*Goal of the exercise*.
Copy out the following rows verbatim, every one of them.

::::

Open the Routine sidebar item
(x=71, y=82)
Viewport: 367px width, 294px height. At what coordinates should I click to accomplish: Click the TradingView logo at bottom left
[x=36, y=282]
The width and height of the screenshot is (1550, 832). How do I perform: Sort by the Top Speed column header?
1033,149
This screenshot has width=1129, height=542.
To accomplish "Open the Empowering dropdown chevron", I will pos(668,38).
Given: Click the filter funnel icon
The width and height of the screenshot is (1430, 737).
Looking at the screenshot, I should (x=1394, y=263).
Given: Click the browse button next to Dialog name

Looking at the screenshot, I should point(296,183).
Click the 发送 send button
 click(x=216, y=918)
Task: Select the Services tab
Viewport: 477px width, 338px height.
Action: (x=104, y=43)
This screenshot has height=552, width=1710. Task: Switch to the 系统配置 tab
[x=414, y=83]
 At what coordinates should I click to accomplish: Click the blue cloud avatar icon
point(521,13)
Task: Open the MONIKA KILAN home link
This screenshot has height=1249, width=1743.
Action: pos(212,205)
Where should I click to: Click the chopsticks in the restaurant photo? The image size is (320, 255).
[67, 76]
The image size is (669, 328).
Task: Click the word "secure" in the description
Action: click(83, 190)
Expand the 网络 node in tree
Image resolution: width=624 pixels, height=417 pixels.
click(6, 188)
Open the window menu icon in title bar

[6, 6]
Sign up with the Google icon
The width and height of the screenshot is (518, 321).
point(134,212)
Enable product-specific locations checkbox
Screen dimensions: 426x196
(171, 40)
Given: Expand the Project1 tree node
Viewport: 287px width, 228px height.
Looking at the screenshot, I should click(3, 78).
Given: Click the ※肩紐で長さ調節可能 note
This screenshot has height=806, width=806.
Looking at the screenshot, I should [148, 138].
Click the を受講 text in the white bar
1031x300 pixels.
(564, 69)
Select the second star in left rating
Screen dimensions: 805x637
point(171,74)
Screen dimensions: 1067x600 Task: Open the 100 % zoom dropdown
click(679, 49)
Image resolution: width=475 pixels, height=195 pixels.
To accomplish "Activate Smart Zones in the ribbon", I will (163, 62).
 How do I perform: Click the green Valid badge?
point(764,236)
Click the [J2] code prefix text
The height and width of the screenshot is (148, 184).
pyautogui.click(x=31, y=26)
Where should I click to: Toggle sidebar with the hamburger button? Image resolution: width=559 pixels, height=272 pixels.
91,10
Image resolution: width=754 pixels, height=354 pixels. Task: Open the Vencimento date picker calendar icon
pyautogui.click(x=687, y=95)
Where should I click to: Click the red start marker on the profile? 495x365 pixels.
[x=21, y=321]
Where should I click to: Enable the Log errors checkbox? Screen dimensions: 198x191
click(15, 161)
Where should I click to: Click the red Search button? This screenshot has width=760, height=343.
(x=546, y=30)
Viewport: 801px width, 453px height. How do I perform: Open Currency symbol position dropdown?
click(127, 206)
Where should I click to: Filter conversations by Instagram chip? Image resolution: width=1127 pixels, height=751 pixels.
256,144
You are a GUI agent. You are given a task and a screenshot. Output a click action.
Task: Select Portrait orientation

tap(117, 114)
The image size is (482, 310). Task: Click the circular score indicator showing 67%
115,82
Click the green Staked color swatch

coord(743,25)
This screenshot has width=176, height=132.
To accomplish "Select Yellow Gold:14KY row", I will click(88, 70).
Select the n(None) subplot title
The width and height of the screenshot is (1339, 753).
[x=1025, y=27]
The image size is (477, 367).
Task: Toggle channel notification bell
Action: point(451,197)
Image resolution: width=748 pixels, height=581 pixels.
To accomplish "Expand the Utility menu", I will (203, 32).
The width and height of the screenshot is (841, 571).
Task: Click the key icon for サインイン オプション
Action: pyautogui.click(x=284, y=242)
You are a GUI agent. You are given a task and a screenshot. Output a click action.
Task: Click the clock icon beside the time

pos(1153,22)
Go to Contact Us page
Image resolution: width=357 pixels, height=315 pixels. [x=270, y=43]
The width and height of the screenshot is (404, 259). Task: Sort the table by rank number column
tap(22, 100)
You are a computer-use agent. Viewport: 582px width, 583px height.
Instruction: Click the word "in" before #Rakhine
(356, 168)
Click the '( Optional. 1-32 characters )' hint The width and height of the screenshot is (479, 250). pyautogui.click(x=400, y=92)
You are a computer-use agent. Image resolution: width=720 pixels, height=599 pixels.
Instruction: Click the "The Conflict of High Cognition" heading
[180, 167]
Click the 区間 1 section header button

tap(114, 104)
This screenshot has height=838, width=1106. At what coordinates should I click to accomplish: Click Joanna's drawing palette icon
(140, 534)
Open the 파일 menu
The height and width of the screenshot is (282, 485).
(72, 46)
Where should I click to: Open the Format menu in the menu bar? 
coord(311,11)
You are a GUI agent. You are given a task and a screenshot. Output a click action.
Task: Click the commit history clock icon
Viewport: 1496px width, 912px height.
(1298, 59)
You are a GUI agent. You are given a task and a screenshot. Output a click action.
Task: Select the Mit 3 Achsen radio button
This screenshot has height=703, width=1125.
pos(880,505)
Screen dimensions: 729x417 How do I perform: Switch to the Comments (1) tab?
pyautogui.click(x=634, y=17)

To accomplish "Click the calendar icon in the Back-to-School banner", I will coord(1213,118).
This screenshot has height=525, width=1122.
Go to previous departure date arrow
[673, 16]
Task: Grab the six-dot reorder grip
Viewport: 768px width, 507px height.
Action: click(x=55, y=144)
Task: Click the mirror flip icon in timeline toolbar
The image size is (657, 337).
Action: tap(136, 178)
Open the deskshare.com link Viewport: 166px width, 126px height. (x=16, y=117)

::::

*Correct result*.
Open the Routine sidebar item
(x=71, y=82)
Viewport: 367px width, 294px height. At what coordinates should I click to accomplish: Click the TradingView logo at bottom left
[x=36, y=282]
The width and height of the screenshot is (1550, 832). How do I perform: Sort by the Top Speed column header?
1033,149
This screenshot has width=1129, height=542.
To accomplish "Open the Empowering dropdown chevron", I will pos(668,38).
Given: Click the filter funnel icon
The width and height of the screenshot is (1430, 737).
Looking at the screenshot, I should (x=1394, y=263).
Given: Click the browse button next to Dialog name

Looking at the screenshot, I should point(296,183).
Click the 发送 send button
 click(x=216, y=918)
Task: Select the Services tab
Viewport: 477px width, 338px height.
Action: (x=104, y=43)
This screenshot has height=552, width=1710. Task: Switch to the 系统配置 tab
[x=414, y=83]
 At what coordinates should I click to accomplish: Click the blue cloud avatar icon
point(521,13)
Task: Open the MONIKA KILAN home link
This screenshot has height=1249, width=1743.
Action: pos(212,205)
Where should I click to: Click the chopsticks in the restaurant photo? The image size is (320, 255).
[67, 76]
The image size is (669, 328).
Task: Click the word "secure" in the description
Action: click(83, 190)
Expand the 网络 node in tree
Image resolution: width=624 pixels, height=417 pixels.
click(6, 188)
Open the window menu icon in title bar

[6, 6]
Sign up with the Google icon
The width and height of the screenshot is (518, 321).
point(134,212)
Enable product-specific locations checkbox
Screen dimensions: 426x196
(171, 40)
Given: Expand the Project1 tree node
Viewport: 287px width, 228px height.
Looking at the screenshot, I should click(3, 78).
Given: Click the ※肩紐で長さ調節可能 note
This screenshot has height=806, width=806.
Looking at the screenshot, I should [148, 138].
Click the を受講 text in the white bar
1031x300 pixels.
(564, 69)
Select the second star in left rating
Screen dimensions: 805x637
point(171,74)
Screen dimensions: 1067x600 Task: Open the 100 % zoom dropdown
click(679, 49)
Image resolution: width=475 pixels, height=195 pixels.
To accomplish "Activate Smart Zones in the ribbon", I will (163, 62).
 How do I perform: Click the green Valid badge?
point(764,236)
Click the [J2] code prefix text
The height and width of the screenshot is (148, 184).
pyautogui.click(x=31, y=26)
Where should I click to: Toggle sidebar with the hamburger button? Image resolution: width=559 pixels, height=272 pixels.
91,10
Image resolution: width=754 pixels, height=354 pixels. Task: Open the Vencimento date picker calendar icon
pyautogui.click(x=687, y=95)
Where should I click to: Click the red start marker on the profile? 495x365 pixels.
[x=21, y=321]
Where should I click to: Enable the Log errors checkbox? Screen dimensions: 198x191
click(15, 161)
Where should I click to: Click the red Search button? This screenshot has width=760, height=343.
(x=546, y=30)
Viewport: 801px width, 453px height. How do I perform: Open Currency symbol position dropdown?
click(127, 206)
Where should I click to: Filter conversations by Instagram chip? Image resolution: width=1127 pixels, height=751 pixels.
256,144
You are a GUI agent. You are given a task and a screenshot. Output a click action.
Task: Select Portrait orientation

tap(117, 114)
The image size is (482, 310). Task: Click the circular score indicator showing 67%
115,82
Click the green Staked color swatch

coord(743,25)
This screenshot has width=176, height=132.
To accomplish "Select Yellow Gold:14KY row", I will click(88, 70).
Select the n(None) subplot title
The width and height of the screenshot is (1339, 753).
[x=1025, y=27]
The image size is (477, 367).
Task: Toggle channel notification bell
Action: point(451,197)
Image resolution: width=748 pixels, height=581 pixels.
To accomplish "Expand the Utility menu", I will (203, 32).
The width and height of the screenshot is (841, 571).
Task: Click the key icon for サインイン オプション
Action: pyautogui.click(x=284, y=242)
You are a GUI agent. You are given a task and a screenshot. Output a click action.
Task: Click the clock icon beside the time

pos(1153,22)
Go to Contact Us page
Image resolution: width=357 pixels, height=315 pixels. [x=270, y=43]
The width and height of the screenshot is (404, 259). Task: Sort the table by rank number column
tap(22, 100)
You are a computer-use agent. Viewport: 582px width, 583px height.
Instruction: Click the word "in" before #Rakhine
(356, 168)
Click the '( Optional. 1-32 characters )' hint The width and height of the screenshot is (479, 250). pyautogui.click(x=400, y=92)
You are a computer-use agent. Image resolution: width=720 pixels, height=599 pixels.
Instruction: Click the "The Conflict of High Cognition" heading
[180, 167]
Click the 区間 1 section header button

tap(114, 104)
This screenshot has height=838, width=1106. At what coordinates should I click to accomplish: Click Joanna's drawing palette icon
(140, 534)
Open the 파일 menu
The height and width of the screenshot is (282, 485).
(72, 46)
Where should I click to: Open the Format menu in the menu bar? 
coord(311,11)
You are a GUI agent. You are given a task and a screenshot. Output a click action.
Task: Click the commit history clock icon
Viewport: 1496px width, 912px height.
(1298, 59)
You are a GUI agent. You are given a task and a screenshot. Output a click action.
Task: Select the Mit 3 Achsen radio button
This screenshot has height=703, width=1125.
pos(880,505)
Screen dimensions: 729x417 How do I perform: Switch to the Comments (1) tab?
pyautogui.click(x=634, y=17)

To accomplish "Click the calendar icon in the Back-to-School banner", I will coord(1213,118).
This screenshot has height=525, width=1122.
Go to previous departure date arrow
[673, 16]
Task: Grab the six-dot reorder grip
Viewport: 768px width, 507px height.
Action: click(x=55, y=144)
Task: Click the mirror flip icon in timeline toolbar
The image size is (657, 337).
Action: tap(136, 178)
Open the deskshare.com link Viewport: 166px width, 126px height. (x=16, y=117)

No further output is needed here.